I am using keras and have:

        corrupted_samples, corrupted_sample_rate = sf.read(
            self.corrupted_audio_file_paths[index])

        frequencies, times, spectrogram = scipy.signal.spectrogram(
            corrupted_samples, corrupted_sample_rate)

As per the docs, this gives:

f (ndarray) - Array of sample frequencies.
t (ndarray) - Array of segment times.
Sxx (ndarray) - Spectrogram of x. By default, the last axis of Sxx corresponds to the segment times.

I assume all of the times will line up, so I don't care about the value of the time (I don't think). The same is true of frequencies. So what I actually need is the values at each time for each frequency, which is given by Sxx (or spectrogram) in my code. I'm unsure how to actually do that. It seems simple though.

`Sxx` is a numpy array.
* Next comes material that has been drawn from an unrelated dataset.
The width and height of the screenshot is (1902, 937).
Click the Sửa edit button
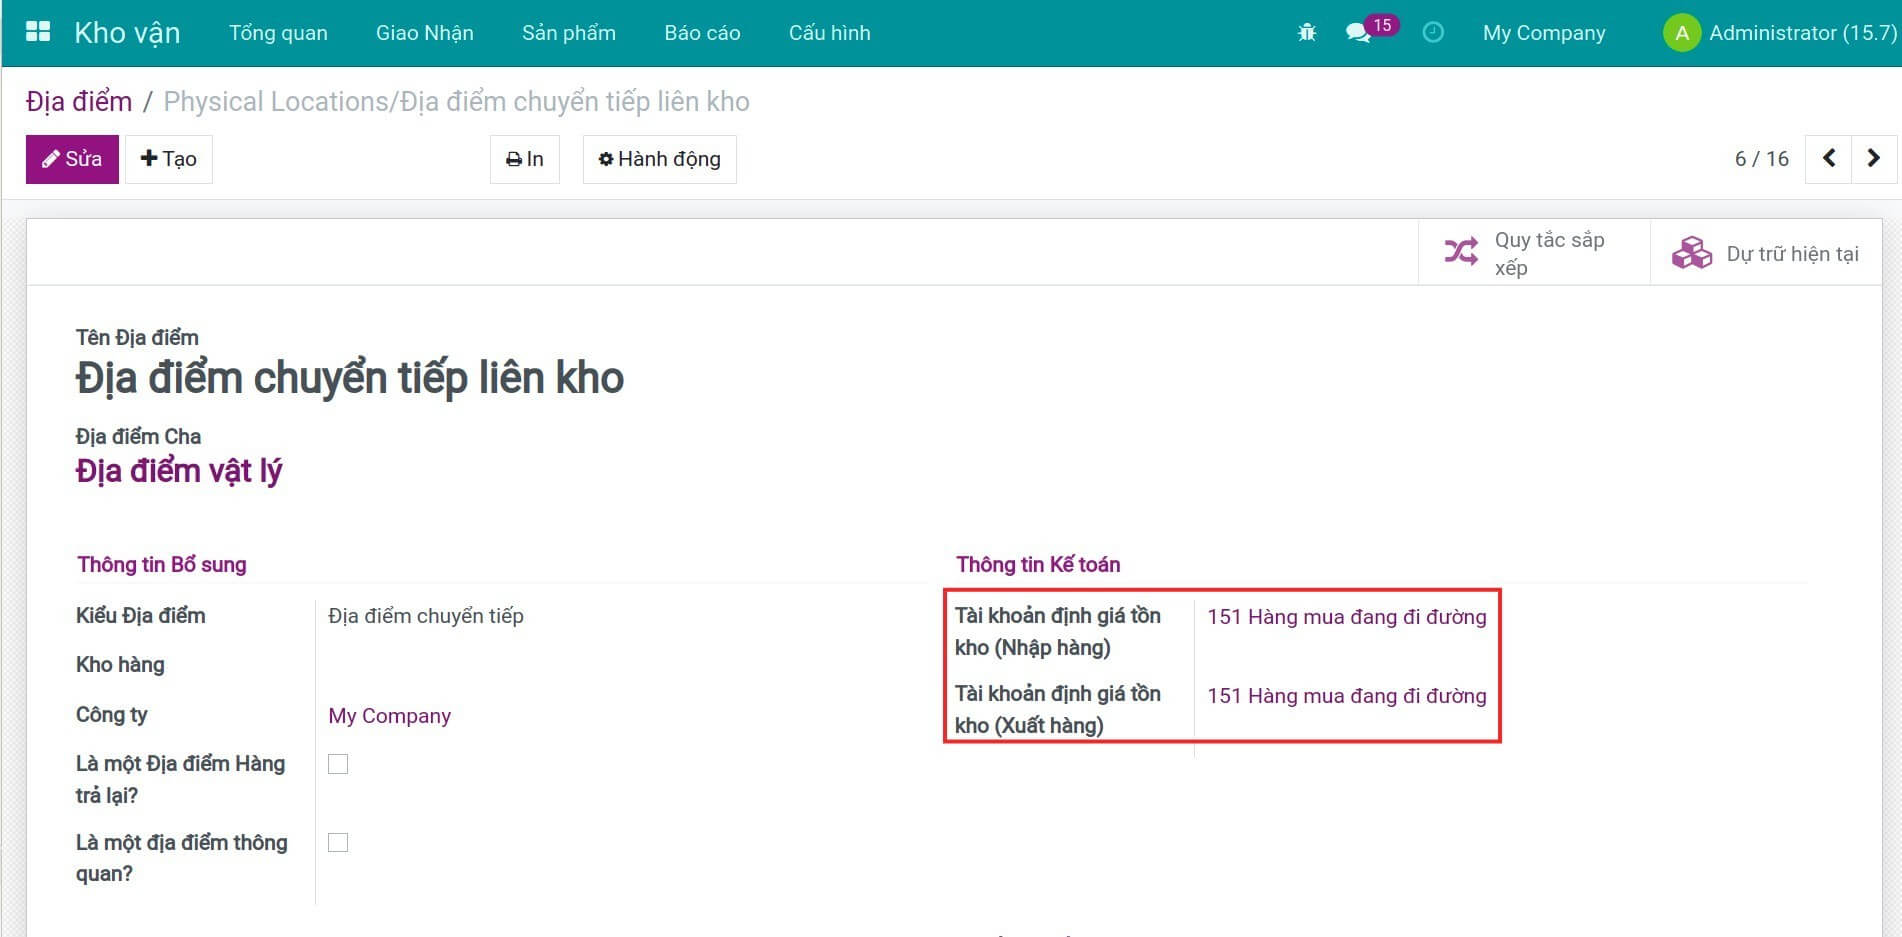click(x=72, y=159)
It looks like your question is [how to convert a numpy array to keras tensor](https://stackoverflow.com/questions/52816938/how-to-convert-numpy-array-to-keras-tensor). — Warren Weckesser, Feb 17 '20 at 15:56

score 2 · Accepted Answer · answered Feb 17 '20 at 03:21

Based on https://towardsdatascience.com/speech-recognition-analysis-f03ff9ce78e9, the author stated that the spectrogram is a spectro-temporal representation of the sound and show some of the steps of converting wav file to spectogram.

One of the example could be as below:

## Check the sampling rate of the WAV file.
audio_file = './siren_mfcc_demo.wav'


import wave
with wave.open(audio_file, "rb") as wave_file:
    sr = wave_file.getframerate()
print(sr)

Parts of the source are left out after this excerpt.